> [Task details]:
Please copy the stretch of the listing below from the line containing "This screenshot has" through the end of the listing, leaving the pictures out of your answer.

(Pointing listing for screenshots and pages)
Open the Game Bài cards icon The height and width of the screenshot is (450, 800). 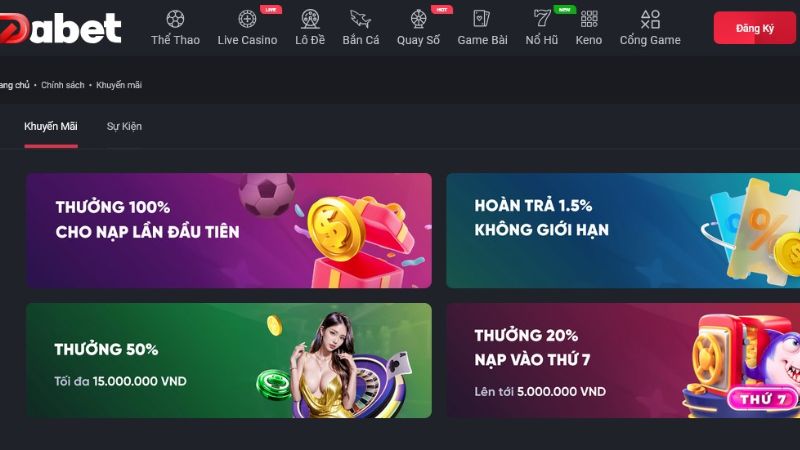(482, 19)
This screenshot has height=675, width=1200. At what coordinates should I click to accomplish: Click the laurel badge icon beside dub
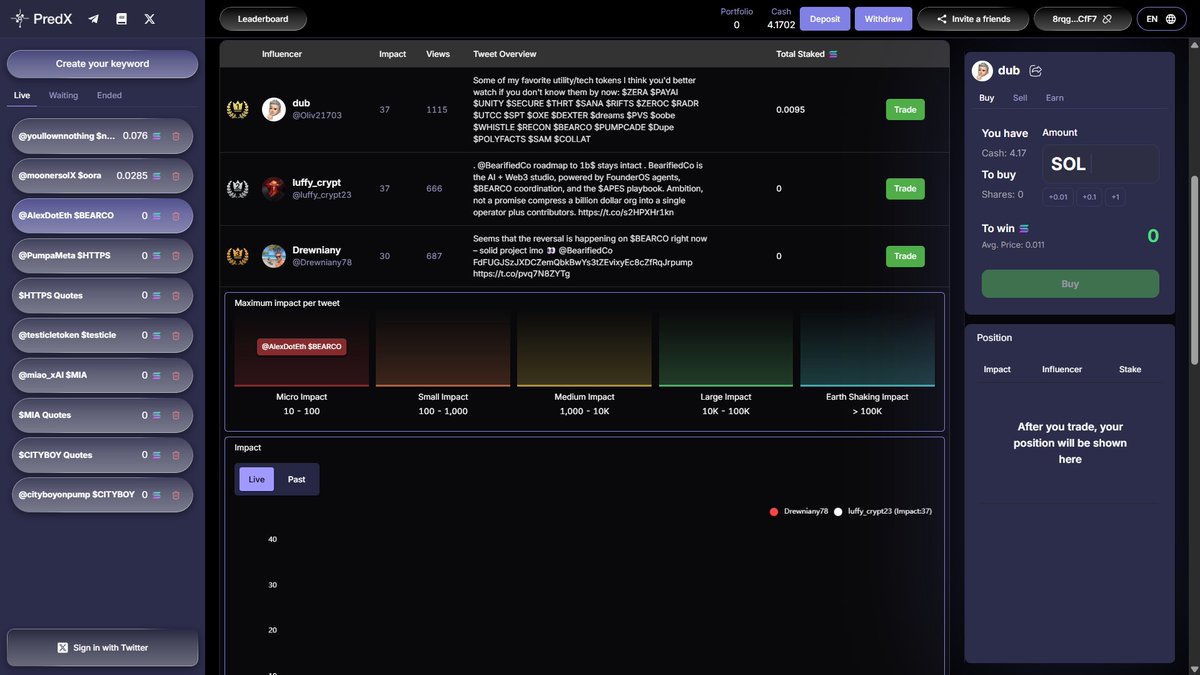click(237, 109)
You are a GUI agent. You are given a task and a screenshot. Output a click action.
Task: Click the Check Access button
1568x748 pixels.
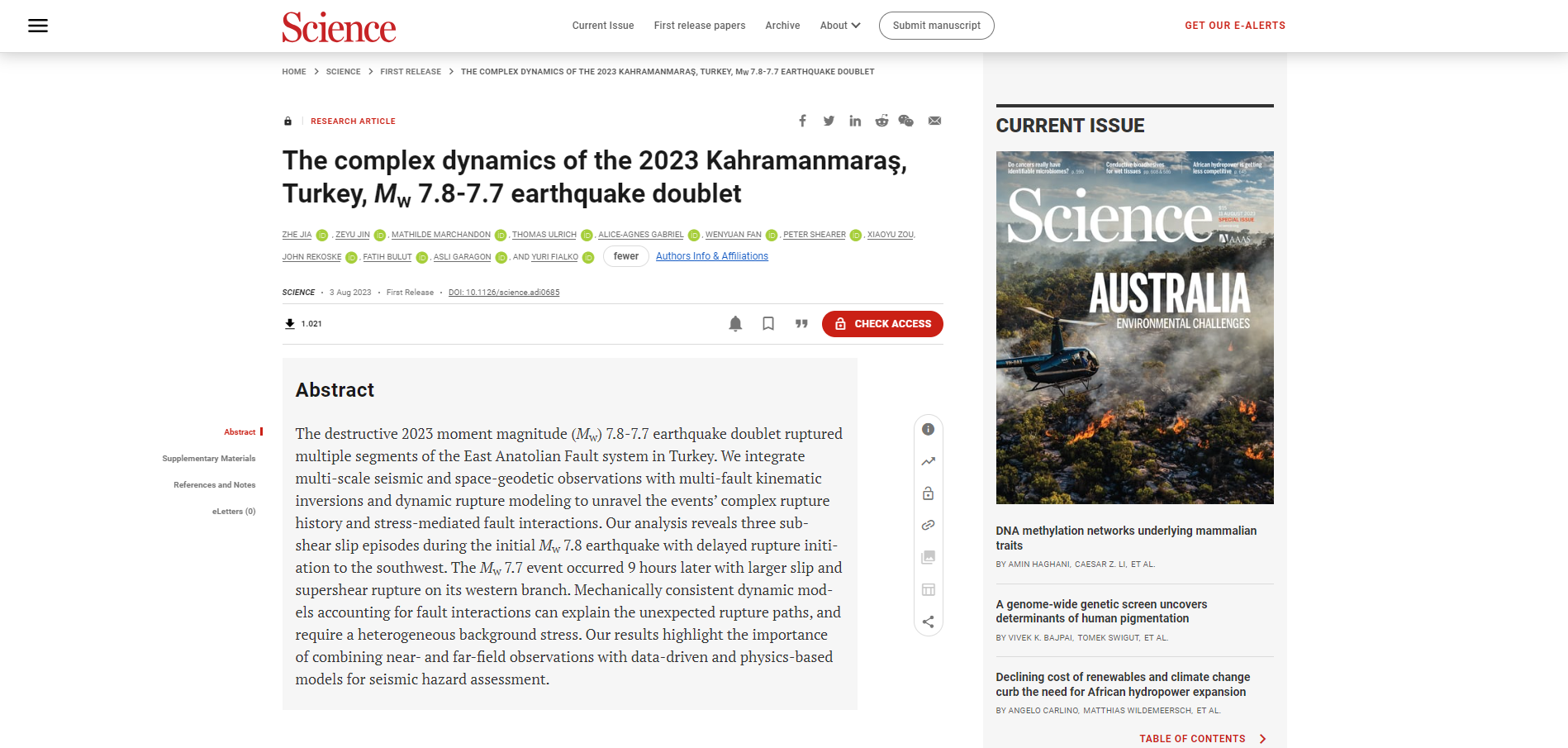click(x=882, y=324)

> [The output]:
This screenshot has height=675, width=1200. At what coordinates should I click to accomplish: Click the laurel badge icon beside dub
click(237, 109)
You are a GUI agent. You are given a task and a screenshot. Output a click action.
Task: Click the Check Access button
1568x748 pixels.
click(x=882, y=324)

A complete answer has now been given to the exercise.